* [Work to do]: Please rewrite every line of the records below as a JSON list of strings, one string per line. Skip blank lines and leave out the pictures.

[BEGIN Exercise input]

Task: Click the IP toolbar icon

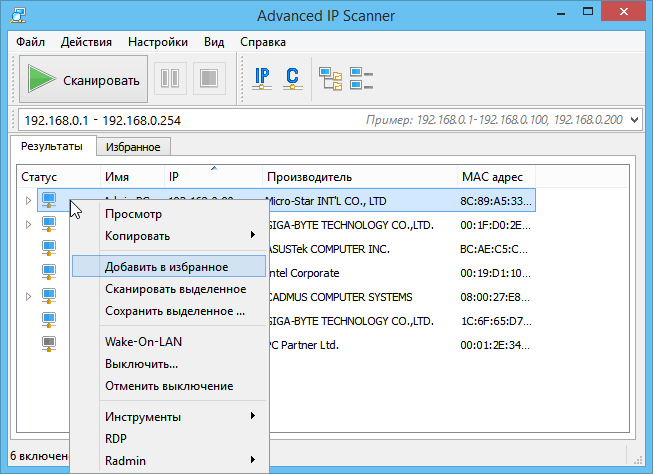Action: pos(263,77)
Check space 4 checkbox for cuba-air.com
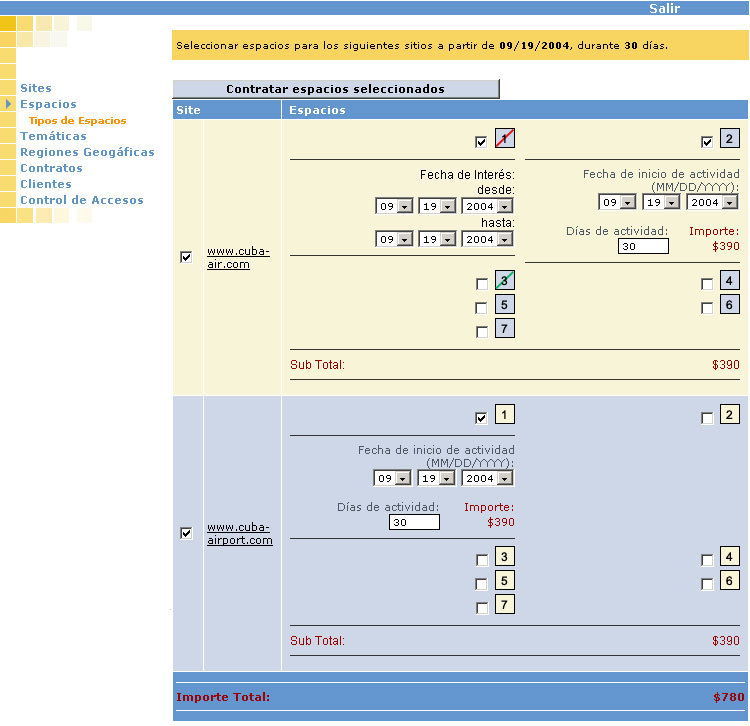 pyautogui.click(x=707, y=284)
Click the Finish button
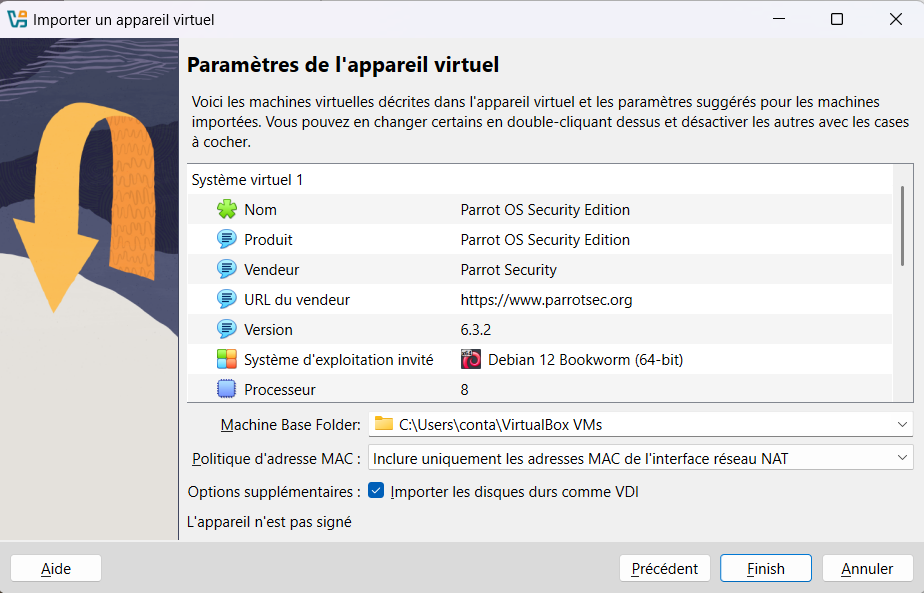Viewport: 924px width, 593px height. pos(765,569)
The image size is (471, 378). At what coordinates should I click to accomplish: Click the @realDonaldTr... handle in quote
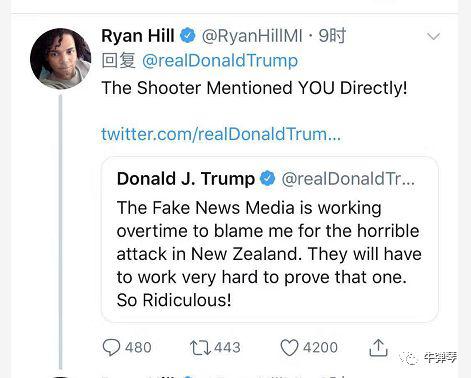348,179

[END Exercise input]

* [The output]:
[
  "Task: Click the IP toolbar icon",
  "Action: pos(263,77)",
  "Check space 4 checkbox for cuba-air.com",
  " pyautogui.click(x=707, y=284)",
  "Click the Finish button",
  "Viewport: 924px width, 593px height. pos(765,569)",
  "The image size is (471, 378). At what coordinates should I click to accomplish: Click the @realDonaldTr... handle in quote",
  "348,179"
]